Stored items from a collection:
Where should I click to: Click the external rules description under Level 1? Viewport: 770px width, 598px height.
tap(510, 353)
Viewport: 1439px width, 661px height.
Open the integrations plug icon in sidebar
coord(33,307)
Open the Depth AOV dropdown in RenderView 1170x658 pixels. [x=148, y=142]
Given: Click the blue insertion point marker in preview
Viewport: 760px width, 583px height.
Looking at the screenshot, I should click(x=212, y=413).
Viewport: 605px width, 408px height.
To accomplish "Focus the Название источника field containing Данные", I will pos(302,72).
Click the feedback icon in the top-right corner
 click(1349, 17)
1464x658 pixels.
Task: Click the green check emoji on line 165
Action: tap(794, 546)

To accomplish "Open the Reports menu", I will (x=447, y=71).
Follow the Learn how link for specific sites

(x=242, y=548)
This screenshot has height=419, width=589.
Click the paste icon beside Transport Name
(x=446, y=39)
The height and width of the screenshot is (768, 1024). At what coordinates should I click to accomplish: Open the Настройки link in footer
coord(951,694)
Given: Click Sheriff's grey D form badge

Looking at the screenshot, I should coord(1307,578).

→ **YOUR ASSIGNMENT**
Please reproduce each entry above exactly as it reads.

→ **REPLY TO THE EXERCISE**
Where should I click to: Click the external rules description under Level 1? Viewport: 770px width, 598px height.
tap(510, 353)
Viewport: 1439px width, 661px height.
Open the integrations plug icon in sidebar
coord(33,307)
Open the Depth AOV dropdown in RenderView 1170x658 pixels. [x=148, y=142]
Given: Click the blue insertion point marker in preview
Viewport: 760px width, 583px height.
Looking at the screenshot, I should click(x=212, y=413).
Viewport: 605px width, 408px height.
To accomplish "Focus the Название источника field containing Данные", I will pos(302,72).
Click the feedback icon in the top-right corner
 click(1349, 17)
1464x658 pixels.
Task: Click the green check emoji on line 165
Action: tap(794, 546)

To accomplish "Open the Reports menu", I will (x=447, y=71).
Follow the Learn how link for specific sites

(x=242, y=548)
This screenshot has height=419, width=589.
Click the paste icon beside Transport Name
(x=446, y=39)
The height and width of the screenshot is (768, 1024). At what coordinates should I click to accomplish: Open the Настройки link in footer
coord(951,694)
Given: Click Sheriff's grey D form badge

Looking at the screenshot, I should coord(1307,578).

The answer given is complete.